### Исходный фрагмент
——
Но на протяжении столетий облик рыцаря-феодала менялся. Менялась и феодальная культура. Вернее, из общей господствующей феодально-церковной культуры постепенно вычленилась очень своеобразная культура рыцарства. Произошло это в пору зрелого Средневековья, то есть в конце XI и в XII столетии. К этому времени уже завершилось так называемое «великое переселение народов», на территории Европы начинали складываться национальные государства, заметно развились техника и всевозможные ремёсла, расширились торговые связи. Внушительные успехи сделала и культура: с поразительной быстротой на разных концах континента возникают школы нового типа – университеты, где преподаются и светские дисциплины, а не одна теология. В архитектуре на смену монументальному романскому стилю приходит более экспрессивная и выразительная готика. Огромных успехов добивается литература на новых, недавно родившихся языках; она вырастает не только количественно; на смену нескольким её жанрам приходит целая их россыпь. Именно в это время сложились те жанровые разновидности и формы, которые просуществуют затем несколько веков. Изменился и тип писателя: если раньше им был почти исключительно учёный монах, одиноко трудившийся в монастырской келье, то теперь берутся за перо представители всех сословий – кроме духовных лиц и рыцари, и простые горожане. Показательно, что университеты открываются в городах, которые к тому времени добиваются известной самостоятельности – прежде всего экономической, но также политической и культурной.

В это время усложнились и умножились связи с Востоком. Впрочем, Восток уже давно уже был совсем рядом, буквально под боком, в Испании, ещё в начале VIII века захваченной арабами (их называли маврами или сарацинами). С этим Востоком связи не прерывались, хотя с «неверными» шла непрерывная упорная война. Иные феодалы-христиане (особенно из испанской Кастилии) нередко заключали союзы с мавританскими халифами, а купеческие караваны или толпы паломников переваливали через Пиренеи. У арабов, и как раз арабов испанских, была высокая по тем временам культура, нашедшая выражение в замечательной архитектуре, прикладном искусстве, философии и поэзии.

В конце XI века началась эпоха крестовых походов, и перед удивлённым Западом предстали диковинки Ближнего Востока – остатки искусства Древней Греции, пышная культура Византии, многоцветный и притягательный мир арабских Сирии, Ливана, Палестины.
——
### Записанные данные
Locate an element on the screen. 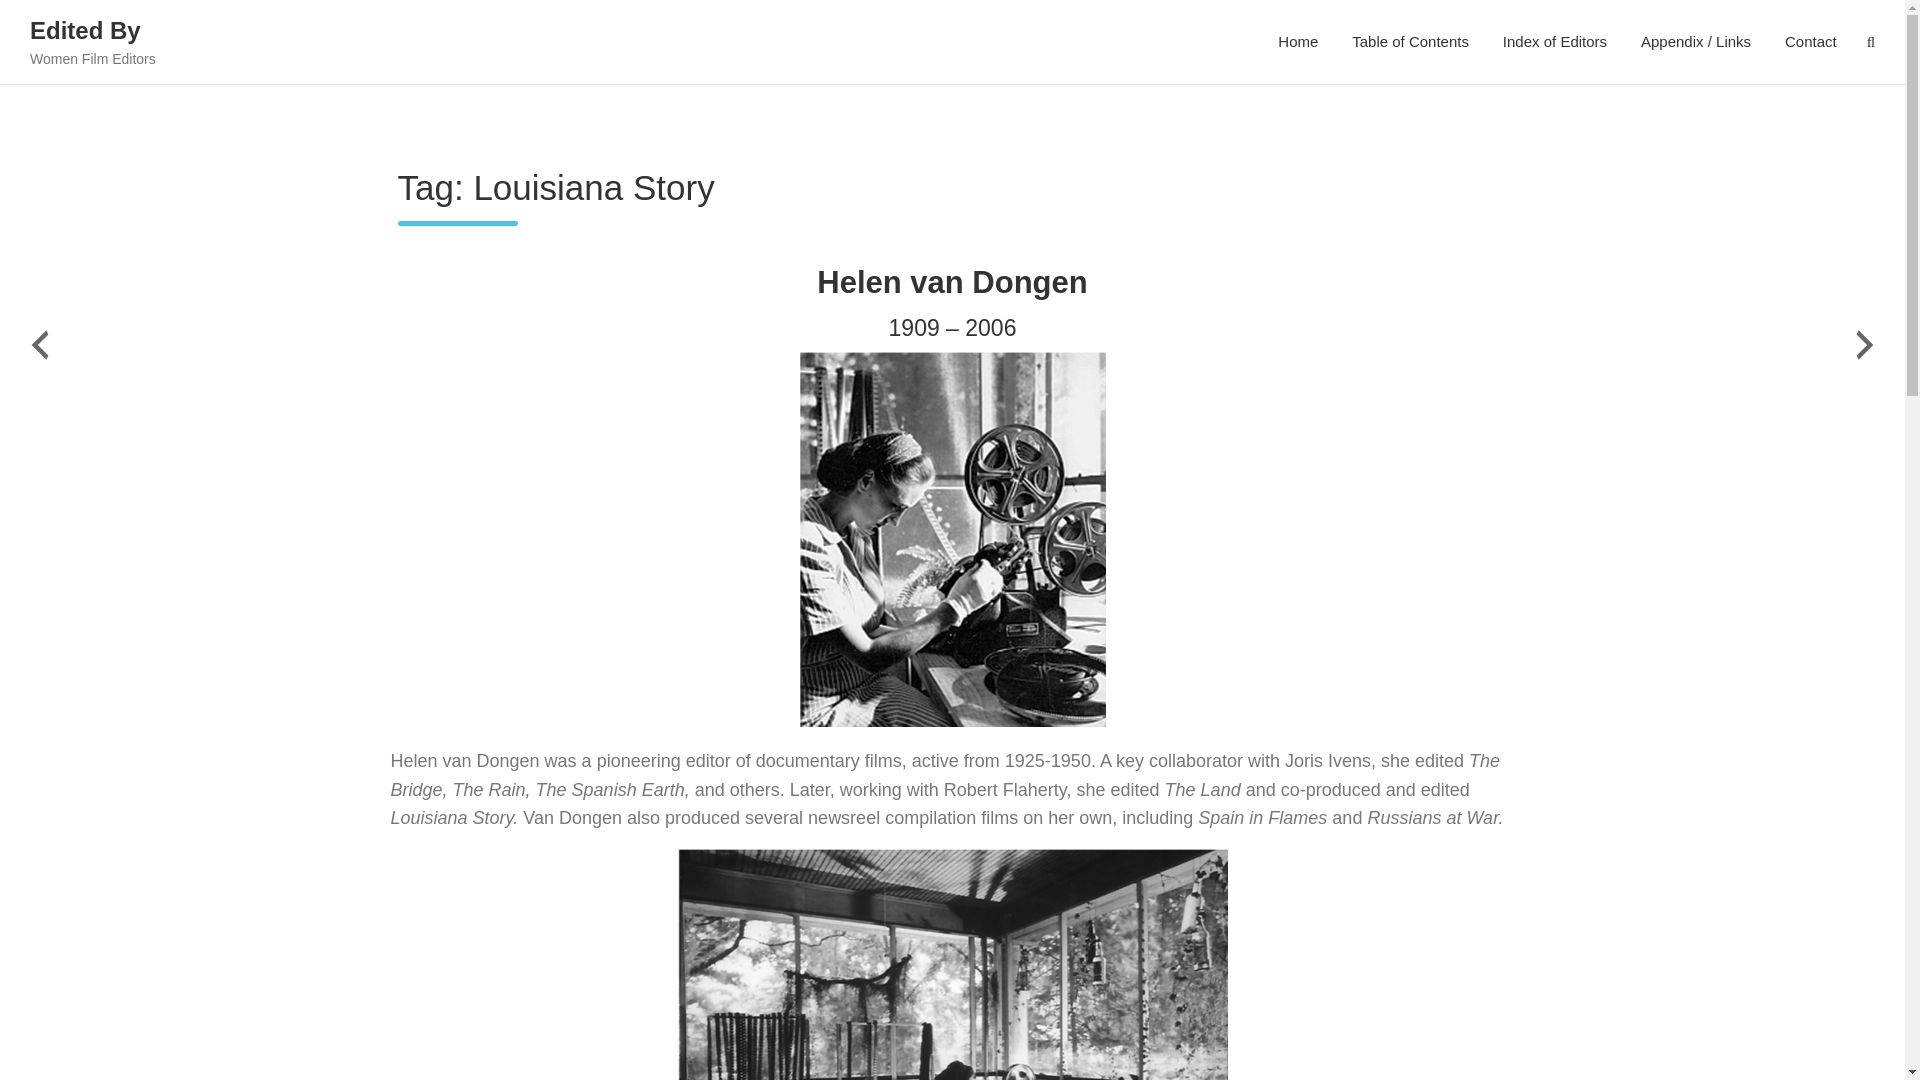 This screenshot has width=1920, height=1080. Table of Contents is located at coordinates (1410, 42).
——
### Письменное задание
Продолжите фрагмент о рыцарской культуре зрелого Средневековья с того места, где он заканчивается.

### Результат
Ни укрепление королевской власти, ни богатеющие города, ни рост образованности, ни связи с восточными народами – ни одно из этих явлений в отдельности не могло повлиять на глубокую трансформацию феодальной культуры. Лишь их сочетание привело к возникновению новых форм литературы и искусства, которые принято называть «куртуазными».

«Куртуазный» означает «придворный». Действительно, новые формы культуры отвечали запросам больших и малых феодальных дворов и обслуживали прежде всего их обитателей. Но понятие куртуазности не было адекватно реальным придворным обычаям и нравам эпохи. Даже напротив: как её понимали прежде всего поэты, она этим обычаям и нравам решительно противостояла. И поэтому идеалы куртуазии явились своеобразным протестом против не очень поэтичной повседневности.

Впрочем, к началу XII столетия замковый быт заметно изменился по сравнению с предшествующими веками. Замки строились повсюду: каждый феодал хотел иметь свой «двор», пусть совсем маленький. При строительстве, конечно, учитывались задачи обороны – замки оставались крепостями. Но стали думать и о комфорте: удобней стали покои сюзерена, обширней и пышнее – пиршественная зала, просторней – внутренний двор. Всё это украшалось скульптурой, резным орнаментом, гигантскими коврами. Времяпрепровождение феодалов стало разнообразнее; в нём появилось больше праздничности, ярких красочных увеселений и забав. Отношения между людьми оставались, естественно, прежними, основанными на принципах сословности и религии, но вместе с праздничными одеждами в быт вошёл некоторый внешний лоск – стали цениться учтивость обращения, умение вести беседу, слушать исполнение любовных песен или чтение увлекательных рассказов о фантастических похождениях рыцарей, об их подвигах во славу уже не сюзерена, а своенравной красавицы.

Куртуазность захватила, конечно, лишь самую поверхность феодальной культуры, но придала ей неповторимые пленительные черты. Связанные с понятием куртуазности идеалы благородства и верности, самоотверженности и бескорыстия отразили не эгоистические интересы рыцарства, более широкие и передовые воззрения эпохи. Вот почему они не утратили своего значения и в наши дни.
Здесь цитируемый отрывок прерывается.